Plasticity and Recovery

• Plasticity refers to the brain’s ability to reorganize, forming the basis of development and learning and promoting recovery from brain damage in two general ways:
  • Reactive or functional neuroplasticity where functions like language are moved from a damaged to an undamaged part of the brain and requires spontaneous changes in cortical excitability, metabolic rate, or blood flow to support new functions.
  • Structural neuroplasticity where changes occur due to learning. By providing appropriate learning opportunities, rehabilitation can enhance the brain’s ability to learn new ways to carry out functions affected by brain damage.
• In addition to observations of youthful plasticity in humans, the Kennard Principle is supported by animal research. Goldman-Rakic and Rakic (1984) removed an entire occipital lobe from a rhesus monkey in utero, leading to a dramatic structural reorganization (refer to Figure 15.27).

Cognitive Reserve

• Cognitive reserve is the brain’s resilience in the face of age-related changes and damage from variables, including: IQ, educational and occupational status, and engagement in enriching leisure activities.
• Rehabilitation literally means “to restore to good health.”

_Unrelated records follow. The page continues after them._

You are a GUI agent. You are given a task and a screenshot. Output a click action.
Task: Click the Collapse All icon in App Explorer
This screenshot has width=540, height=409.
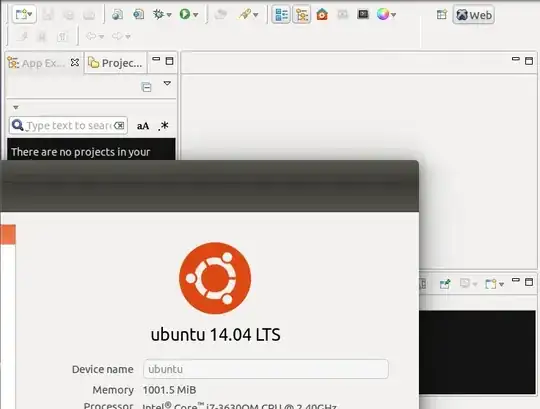click(146, 87)
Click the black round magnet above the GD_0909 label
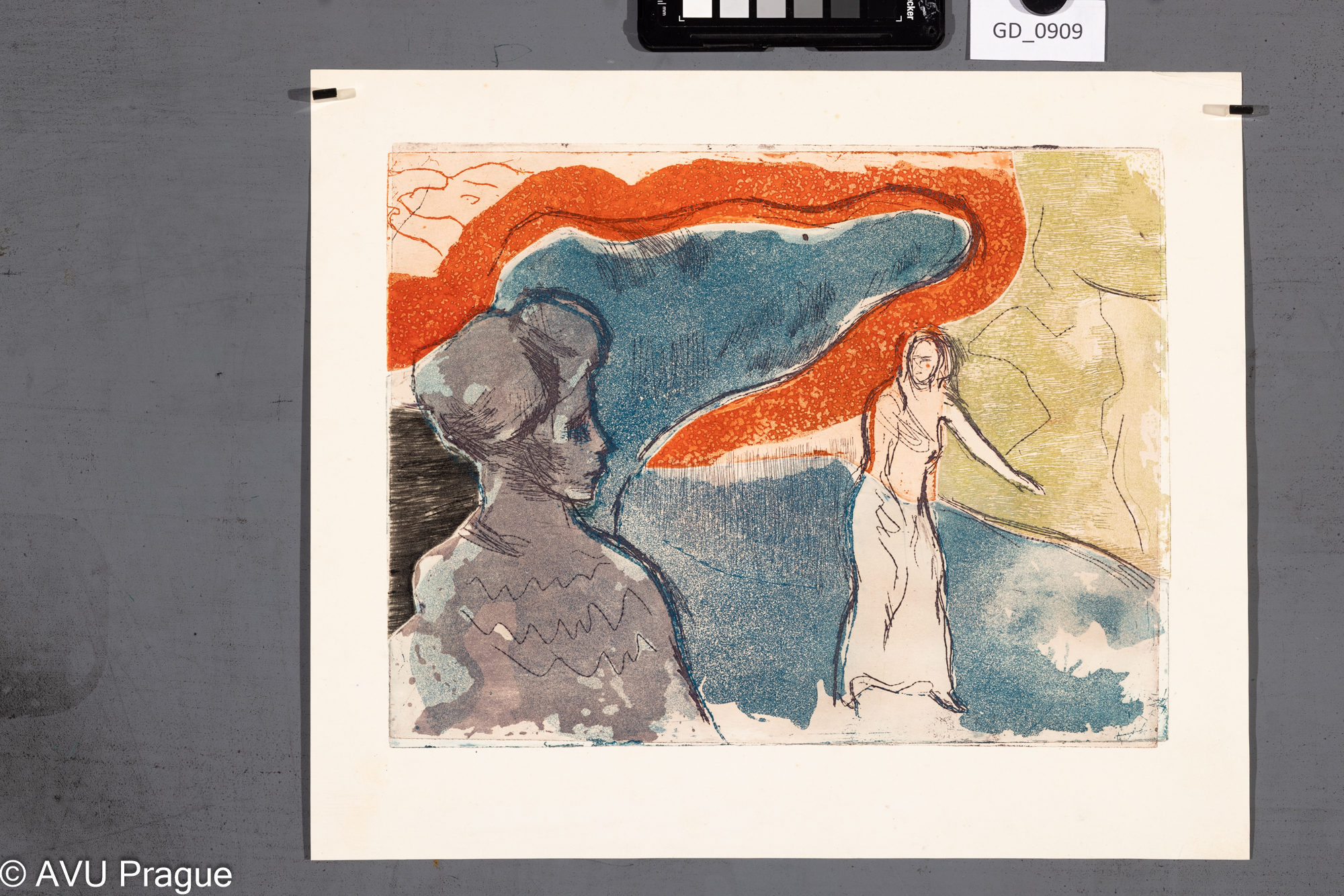The width and height of the screenshot is (1344, 896). coord(1042,5)
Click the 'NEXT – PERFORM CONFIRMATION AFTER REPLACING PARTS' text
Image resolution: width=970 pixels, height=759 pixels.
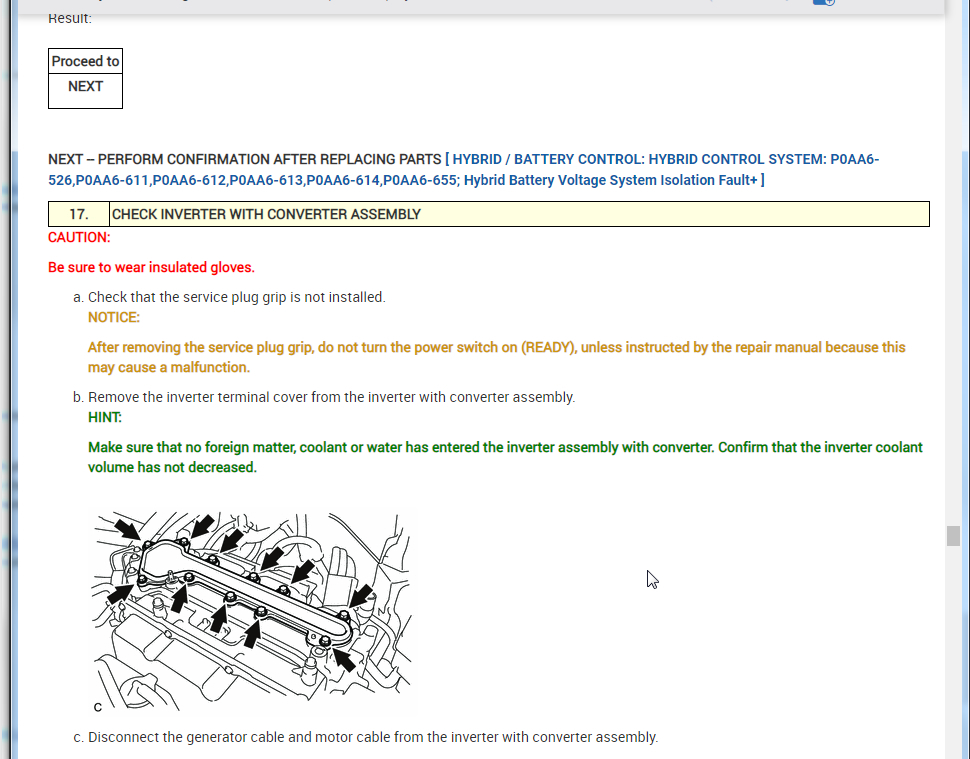coord(244,159)
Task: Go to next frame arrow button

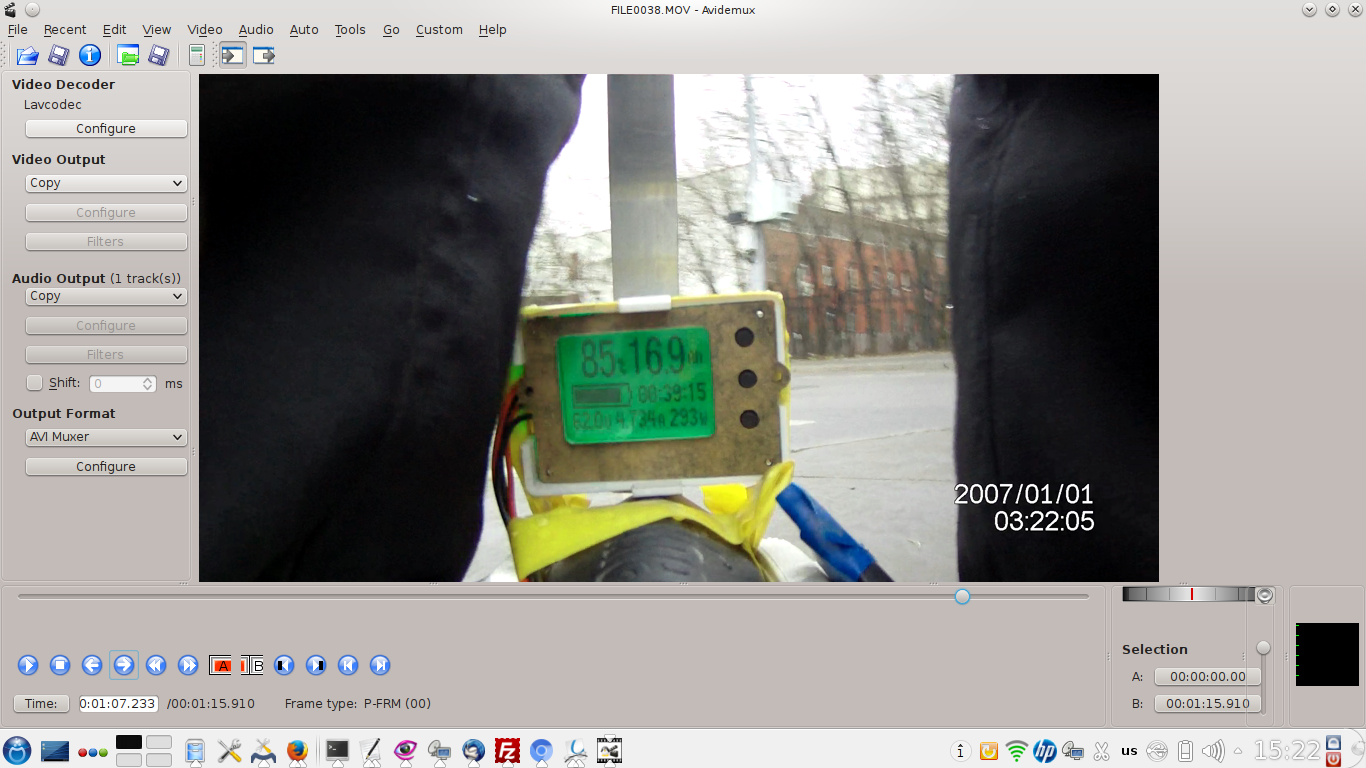Action: tap(124, 665)
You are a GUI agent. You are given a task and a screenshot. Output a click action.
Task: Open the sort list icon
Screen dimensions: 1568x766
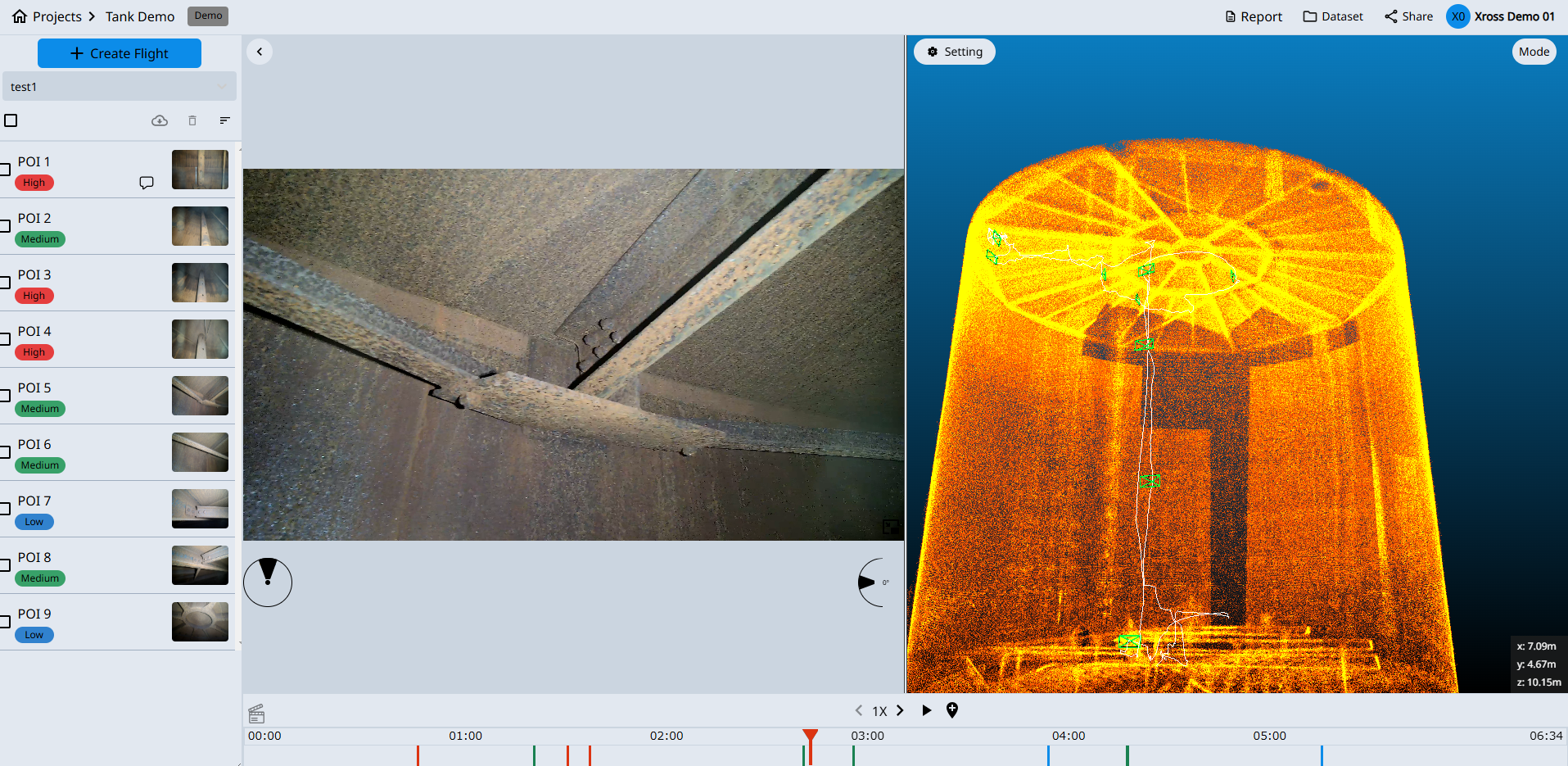[x=224, y=120]
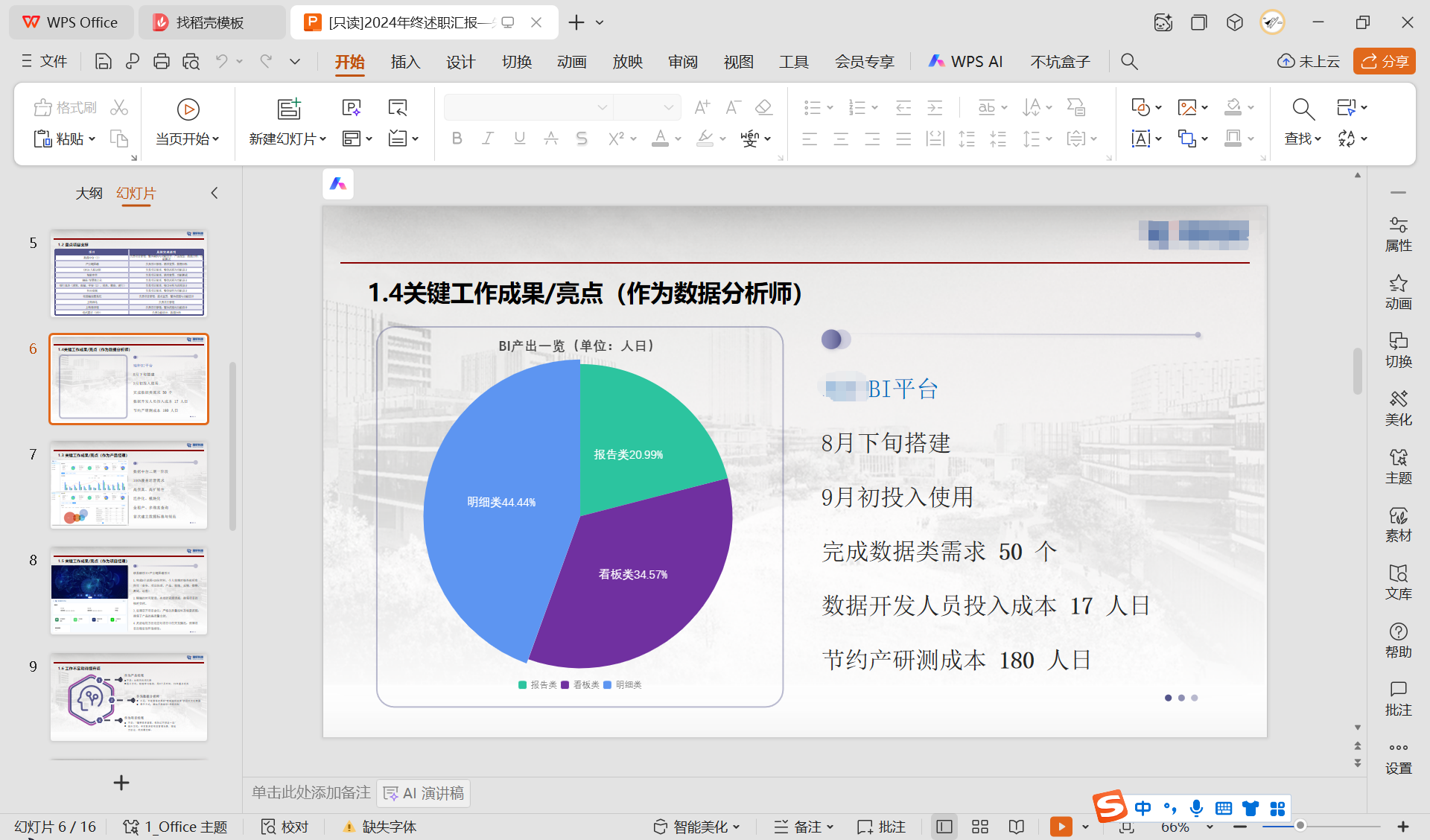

Rehabilitation for Neurocognitive Disorders

• Three factors that must be addressed include changes in cognitive abilities, emotional changes, and physical changes.
• Methods to improve cognitive function use one of two methods:
  • Cognitive approach (top-down):
    • Advocates stressing a particular cognitive function, such as attention.
  • A functional approach:
    • Focuses on specific tasks rather than cognitive skills.
• Virtual Reality can be utilized
  • Allows patients to participate in therapy for as long as they want without aid from expensive staff.
  • Enhances recovery indirectly through improved motivation and enjoyment.
  • Incorporating using Wii-hab gaming system in rehabilitation.